The degree to which rheumatoid arthritis affects your daily activities depends in part on how well you cope with the disease. Physical and occupational therapists can help you devise strategies to cope with specific limitations you may experience as the result of weakness or pain. Here are some general suggestions to help you cope:

* Keep a positive attitude. With your doctor, make a plan for managing your arthritis. This will help you feel in charge of your disease. Studies show that people who take control of their treatment and actively manage their arthritis experience less pain and make fewer visits to the doctor.

* Use assistive devices. A painful knee may need a brace for support. You might also want to use a cane to take some of the stress off the joint as you walk. Use the cane in the hand opposite the affected joint. If your hands are affected, various helpful tools and gadgets are available to help you maintain an active lifestyle. Contact your pharmacy or doctor for information on ordering items that may help you the most.
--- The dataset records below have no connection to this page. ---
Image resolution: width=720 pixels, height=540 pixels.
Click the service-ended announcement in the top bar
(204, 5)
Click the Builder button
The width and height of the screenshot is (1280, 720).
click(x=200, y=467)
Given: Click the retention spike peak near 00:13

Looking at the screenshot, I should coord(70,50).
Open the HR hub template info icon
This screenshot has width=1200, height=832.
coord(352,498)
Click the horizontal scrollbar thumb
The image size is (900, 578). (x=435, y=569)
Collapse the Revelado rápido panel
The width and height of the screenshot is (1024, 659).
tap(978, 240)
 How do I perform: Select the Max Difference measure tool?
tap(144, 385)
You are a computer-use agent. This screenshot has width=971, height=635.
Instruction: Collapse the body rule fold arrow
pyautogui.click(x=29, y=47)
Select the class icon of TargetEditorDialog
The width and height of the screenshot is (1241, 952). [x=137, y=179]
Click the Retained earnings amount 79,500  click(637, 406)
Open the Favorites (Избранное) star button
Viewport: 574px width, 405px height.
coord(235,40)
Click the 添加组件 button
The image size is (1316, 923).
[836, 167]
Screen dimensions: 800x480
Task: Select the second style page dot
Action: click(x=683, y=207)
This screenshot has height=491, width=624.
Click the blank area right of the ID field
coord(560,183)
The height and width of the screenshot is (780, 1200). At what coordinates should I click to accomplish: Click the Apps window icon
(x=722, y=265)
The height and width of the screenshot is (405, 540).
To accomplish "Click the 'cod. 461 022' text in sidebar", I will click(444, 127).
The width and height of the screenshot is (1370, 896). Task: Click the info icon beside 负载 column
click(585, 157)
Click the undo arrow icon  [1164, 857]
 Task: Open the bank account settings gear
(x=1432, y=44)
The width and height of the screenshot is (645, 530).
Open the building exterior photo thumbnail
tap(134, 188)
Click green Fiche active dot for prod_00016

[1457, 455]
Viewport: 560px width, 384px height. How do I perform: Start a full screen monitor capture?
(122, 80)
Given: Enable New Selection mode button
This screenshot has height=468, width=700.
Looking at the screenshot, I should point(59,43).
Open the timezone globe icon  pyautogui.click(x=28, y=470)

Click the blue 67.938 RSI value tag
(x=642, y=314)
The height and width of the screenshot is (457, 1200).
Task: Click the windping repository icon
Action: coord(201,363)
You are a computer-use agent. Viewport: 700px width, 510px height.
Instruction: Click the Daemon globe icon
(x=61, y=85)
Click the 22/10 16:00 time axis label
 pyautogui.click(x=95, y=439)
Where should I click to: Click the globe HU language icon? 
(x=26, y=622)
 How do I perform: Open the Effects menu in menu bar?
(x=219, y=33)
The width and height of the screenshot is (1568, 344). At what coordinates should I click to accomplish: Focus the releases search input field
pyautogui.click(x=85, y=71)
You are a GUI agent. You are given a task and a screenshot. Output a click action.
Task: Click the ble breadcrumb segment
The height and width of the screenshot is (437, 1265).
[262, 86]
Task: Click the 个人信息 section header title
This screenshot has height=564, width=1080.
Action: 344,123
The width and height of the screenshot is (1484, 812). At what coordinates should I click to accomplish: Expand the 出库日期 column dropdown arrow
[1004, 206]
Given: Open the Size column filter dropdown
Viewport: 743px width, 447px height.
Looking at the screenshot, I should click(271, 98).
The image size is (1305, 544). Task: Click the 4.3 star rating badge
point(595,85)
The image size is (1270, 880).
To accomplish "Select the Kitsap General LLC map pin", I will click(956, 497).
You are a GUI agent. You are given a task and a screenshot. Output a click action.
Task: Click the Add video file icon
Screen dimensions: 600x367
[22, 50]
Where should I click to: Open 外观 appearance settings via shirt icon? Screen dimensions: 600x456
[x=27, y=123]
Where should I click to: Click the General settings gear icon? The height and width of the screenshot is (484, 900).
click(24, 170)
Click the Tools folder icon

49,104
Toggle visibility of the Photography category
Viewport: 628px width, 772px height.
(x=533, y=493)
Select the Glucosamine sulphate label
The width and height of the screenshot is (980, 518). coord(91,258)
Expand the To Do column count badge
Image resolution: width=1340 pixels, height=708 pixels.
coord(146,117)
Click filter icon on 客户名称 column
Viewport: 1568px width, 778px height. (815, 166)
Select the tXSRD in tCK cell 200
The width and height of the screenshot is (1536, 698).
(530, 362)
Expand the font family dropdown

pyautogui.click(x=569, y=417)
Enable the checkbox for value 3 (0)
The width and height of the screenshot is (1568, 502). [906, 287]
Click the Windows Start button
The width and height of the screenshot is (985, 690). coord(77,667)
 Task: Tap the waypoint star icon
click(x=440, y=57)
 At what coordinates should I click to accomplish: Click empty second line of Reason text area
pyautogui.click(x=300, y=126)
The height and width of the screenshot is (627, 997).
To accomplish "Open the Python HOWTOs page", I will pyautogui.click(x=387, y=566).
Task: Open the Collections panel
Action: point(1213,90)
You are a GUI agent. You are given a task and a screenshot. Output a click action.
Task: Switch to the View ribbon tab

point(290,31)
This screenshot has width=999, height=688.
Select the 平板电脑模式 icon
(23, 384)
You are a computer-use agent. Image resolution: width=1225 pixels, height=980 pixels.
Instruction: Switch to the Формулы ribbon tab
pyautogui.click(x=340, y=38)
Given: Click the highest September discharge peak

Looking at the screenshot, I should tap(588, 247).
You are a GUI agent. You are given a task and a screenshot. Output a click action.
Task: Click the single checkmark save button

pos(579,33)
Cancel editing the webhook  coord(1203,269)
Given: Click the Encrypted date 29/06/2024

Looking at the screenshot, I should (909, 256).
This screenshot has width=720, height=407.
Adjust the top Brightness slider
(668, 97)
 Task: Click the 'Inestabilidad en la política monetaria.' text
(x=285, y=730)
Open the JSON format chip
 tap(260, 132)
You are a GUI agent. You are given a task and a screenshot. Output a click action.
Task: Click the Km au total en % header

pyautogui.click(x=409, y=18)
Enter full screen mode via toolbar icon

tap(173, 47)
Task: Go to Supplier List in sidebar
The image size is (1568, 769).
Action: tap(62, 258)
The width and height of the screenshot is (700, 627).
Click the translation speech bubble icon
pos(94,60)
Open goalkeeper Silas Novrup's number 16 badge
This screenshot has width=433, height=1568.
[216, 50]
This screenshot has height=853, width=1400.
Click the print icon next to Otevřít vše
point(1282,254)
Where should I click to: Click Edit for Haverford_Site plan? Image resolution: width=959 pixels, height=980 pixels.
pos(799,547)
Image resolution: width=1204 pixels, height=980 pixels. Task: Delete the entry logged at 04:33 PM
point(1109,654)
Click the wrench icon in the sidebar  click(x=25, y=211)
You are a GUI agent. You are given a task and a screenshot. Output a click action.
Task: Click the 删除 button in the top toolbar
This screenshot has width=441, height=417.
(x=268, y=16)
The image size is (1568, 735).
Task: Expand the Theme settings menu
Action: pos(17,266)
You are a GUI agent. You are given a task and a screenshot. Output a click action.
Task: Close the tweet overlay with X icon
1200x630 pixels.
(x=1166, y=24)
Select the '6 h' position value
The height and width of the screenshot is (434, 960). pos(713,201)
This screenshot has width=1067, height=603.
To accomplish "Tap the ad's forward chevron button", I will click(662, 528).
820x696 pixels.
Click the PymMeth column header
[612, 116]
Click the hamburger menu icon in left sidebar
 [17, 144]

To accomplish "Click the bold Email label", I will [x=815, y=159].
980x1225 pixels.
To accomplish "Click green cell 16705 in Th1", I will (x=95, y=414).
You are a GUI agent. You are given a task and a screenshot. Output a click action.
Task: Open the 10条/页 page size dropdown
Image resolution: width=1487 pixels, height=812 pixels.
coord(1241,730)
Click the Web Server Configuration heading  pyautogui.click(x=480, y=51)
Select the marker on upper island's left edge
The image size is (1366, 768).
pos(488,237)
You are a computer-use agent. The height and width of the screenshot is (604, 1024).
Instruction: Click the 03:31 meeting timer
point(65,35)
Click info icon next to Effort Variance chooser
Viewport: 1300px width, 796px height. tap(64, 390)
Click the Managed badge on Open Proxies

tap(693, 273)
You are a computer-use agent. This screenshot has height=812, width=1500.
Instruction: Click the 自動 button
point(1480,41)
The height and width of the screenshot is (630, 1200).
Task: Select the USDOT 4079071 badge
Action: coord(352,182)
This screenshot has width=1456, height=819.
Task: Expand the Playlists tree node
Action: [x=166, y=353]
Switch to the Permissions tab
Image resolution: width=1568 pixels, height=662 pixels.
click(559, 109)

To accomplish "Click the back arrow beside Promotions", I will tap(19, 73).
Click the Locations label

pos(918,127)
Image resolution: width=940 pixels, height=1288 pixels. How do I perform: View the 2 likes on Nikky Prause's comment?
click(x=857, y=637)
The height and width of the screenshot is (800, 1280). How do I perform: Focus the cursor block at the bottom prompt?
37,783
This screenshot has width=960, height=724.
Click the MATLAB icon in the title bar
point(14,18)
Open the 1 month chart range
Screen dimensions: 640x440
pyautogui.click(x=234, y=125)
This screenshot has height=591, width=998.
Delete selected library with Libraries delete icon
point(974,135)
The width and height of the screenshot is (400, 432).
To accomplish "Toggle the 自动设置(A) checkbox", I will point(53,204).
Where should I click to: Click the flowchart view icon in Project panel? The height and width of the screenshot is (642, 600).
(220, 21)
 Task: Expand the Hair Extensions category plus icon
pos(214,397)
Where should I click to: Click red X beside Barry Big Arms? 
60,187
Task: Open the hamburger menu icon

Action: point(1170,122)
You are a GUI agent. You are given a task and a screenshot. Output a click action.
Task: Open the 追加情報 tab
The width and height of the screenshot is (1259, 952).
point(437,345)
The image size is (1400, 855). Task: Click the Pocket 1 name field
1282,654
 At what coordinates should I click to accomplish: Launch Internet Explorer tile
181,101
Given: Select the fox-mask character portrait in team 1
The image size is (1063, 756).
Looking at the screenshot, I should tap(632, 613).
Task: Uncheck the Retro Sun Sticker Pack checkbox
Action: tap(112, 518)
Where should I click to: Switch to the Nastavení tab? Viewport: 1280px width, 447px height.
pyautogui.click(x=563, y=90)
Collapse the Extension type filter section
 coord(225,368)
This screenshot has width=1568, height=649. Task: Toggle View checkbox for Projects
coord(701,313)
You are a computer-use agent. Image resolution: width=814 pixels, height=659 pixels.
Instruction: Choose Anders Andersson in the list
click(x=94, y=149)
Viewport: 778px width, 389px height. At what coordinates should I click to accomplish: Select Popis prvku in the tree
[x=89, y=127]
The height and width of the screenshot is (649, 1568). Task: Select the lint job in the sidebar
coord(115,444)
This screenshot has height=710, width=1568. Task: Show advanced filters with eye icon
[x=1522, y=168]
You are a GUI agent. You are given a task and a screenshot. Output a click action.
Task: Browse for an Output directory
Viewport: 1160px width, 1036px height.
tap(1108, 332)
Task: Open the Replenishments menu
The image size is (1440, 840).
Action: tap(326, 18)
* Know your limits. Rest when you’re tired. Arthritis can make you prone to fatigue and muscle weakness. A rest or short nap that doesn’t interfere with nighttime sleep may help.

* Avoid grasping actions that strain your finger joints. Instead of using a clutch purse, for example, select one with a shoulder strap. Use hot water to loosen a jar lid and pressure from your palm to open it, or use a jar opener. Don’t twist or use your joints forcefully.

* Spread the weight of an object over several joints. For instance, use both hands to lift a heavy pan.

* Take a break. Periodically relax and stretch.

* Maintain good posture. Poor posture causes uneven weight distribution and may strain ligaments and muscles. The easiest way to improve your posture is by walking. Some people find that swimming also helps improve their posture.

* Use your strongest muscles and favor large joints. Don’t push open a heavy glass door. Lean into it. To pick up an object, bend your knees and squat while keeping your back straight.